Over the past several years, numerous additions to the EMS airway resources have improved prehospital airway management. One simple change has been the introduction of fiberoptic and LED lighting systems on laryngoscope blades, which has made illuminating the airway much easier.

The introduction of video laryngoscope, which enables users to capitalize on a superior glottic view and access provided by the video image, has significantly changed first attempt success rates When you’re dealing with difficult airways in which you can’t get good line-of-sight visualization, video laryngoscopy uses a camera and a video monitor to visualize the airway and the glottis, enabling faster intubation. It has also given us a huge educational advantage. In teaching settings, the video laryngoscope allows the preceptor or instructor to see what the student or new provider is observing. For the classroom or lab setting, video trainers allow the instructor to walk the student through the airway and discuss issues that are encountered. I have found the use of video laryngoscope in cadaver labs has been extremely helpful to the students. Many video laryngoscopes have a “video out” feature that allows you to push the image to a larger screen for a group to be able to see what the intubator—whether the instructor or another student—is observing.

No More Fear
Over the years teaching in cadaver and airway classes, students will ask why they were never told these things in their initial training. I have found that understanding the A&P, the use of landmarks and the introduction of video laryngoscope has helped to take the scariness out of prehospital airway management. Hope this helps your practice.

++++++++++

WHAT YOU NEED TO DO:
Reproduce the airway management passage word for word from "Over the past" to "airway much easier.".

++++++++++

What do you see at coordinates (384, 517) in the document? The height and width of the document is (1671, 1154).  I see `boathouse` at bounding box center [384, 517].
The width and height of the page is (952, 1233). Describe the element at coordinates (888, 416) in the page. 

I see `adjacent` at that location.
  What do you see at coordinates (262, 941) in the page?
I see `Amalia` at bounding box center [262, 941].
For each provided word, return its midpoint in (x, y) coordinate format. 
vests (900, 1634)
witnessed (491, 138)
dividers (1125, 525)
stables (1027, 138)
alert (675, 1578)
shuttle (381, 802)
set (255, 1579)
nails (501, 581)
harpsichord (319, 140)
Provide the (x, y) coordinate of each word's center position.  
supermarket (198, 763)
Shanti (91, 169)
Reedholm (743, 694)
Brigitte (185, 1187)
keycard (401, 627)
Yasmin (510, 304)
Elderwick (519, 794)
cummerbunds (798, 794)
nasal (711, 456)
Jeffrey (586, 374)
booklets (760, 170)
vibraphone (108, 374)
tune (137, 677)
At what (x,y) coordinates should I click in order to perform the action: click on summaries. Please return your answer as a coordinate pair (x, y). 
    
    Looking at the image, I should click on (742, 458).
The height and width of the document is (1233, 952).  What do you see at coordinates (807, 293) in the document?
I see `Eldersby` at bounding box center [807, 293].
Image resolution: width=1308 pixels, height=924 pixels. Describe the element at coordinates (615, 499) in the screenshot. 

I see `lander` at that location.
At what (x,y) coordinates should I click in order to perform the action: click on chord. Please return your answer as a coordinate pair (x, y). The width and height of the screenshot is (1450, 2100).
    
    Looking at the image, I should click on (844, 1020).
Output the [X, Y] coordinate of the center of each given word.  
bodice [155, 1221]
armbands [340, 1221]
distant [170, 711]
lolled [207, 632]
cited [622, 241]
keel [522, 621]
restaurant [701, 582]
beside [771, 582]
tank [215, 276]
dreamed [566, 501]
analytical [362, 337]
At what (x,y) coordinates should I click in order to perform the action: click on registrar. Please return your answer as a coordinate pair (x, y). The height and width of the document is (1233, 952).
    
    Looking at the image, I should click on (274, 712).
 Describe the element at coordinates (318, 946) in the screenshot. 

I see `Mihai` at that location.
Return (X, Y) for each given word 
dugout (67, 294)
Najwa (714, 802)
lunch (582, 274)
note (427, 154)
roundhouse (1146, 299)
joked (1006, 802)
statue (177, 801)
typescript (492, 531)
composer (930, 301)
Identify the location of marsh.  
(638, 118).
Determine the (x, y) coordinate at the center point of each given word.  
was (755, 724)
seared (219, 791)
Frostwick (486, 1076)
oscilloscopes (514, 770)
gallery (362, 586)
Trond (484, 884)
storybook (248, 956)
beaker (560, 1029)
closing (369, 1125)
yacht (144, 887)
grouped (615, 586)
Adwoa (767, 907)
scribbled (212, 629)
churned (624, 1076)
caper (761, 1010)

++++++++++

TASK OUTPUT:
Over the past several years, numerous additions to the EMS airway resources have improved prehospital airway management. One simple change has been the introduction of fiberoptic and LED lighting systems on laryngoscope blades, which has made illuminating the airway much easier.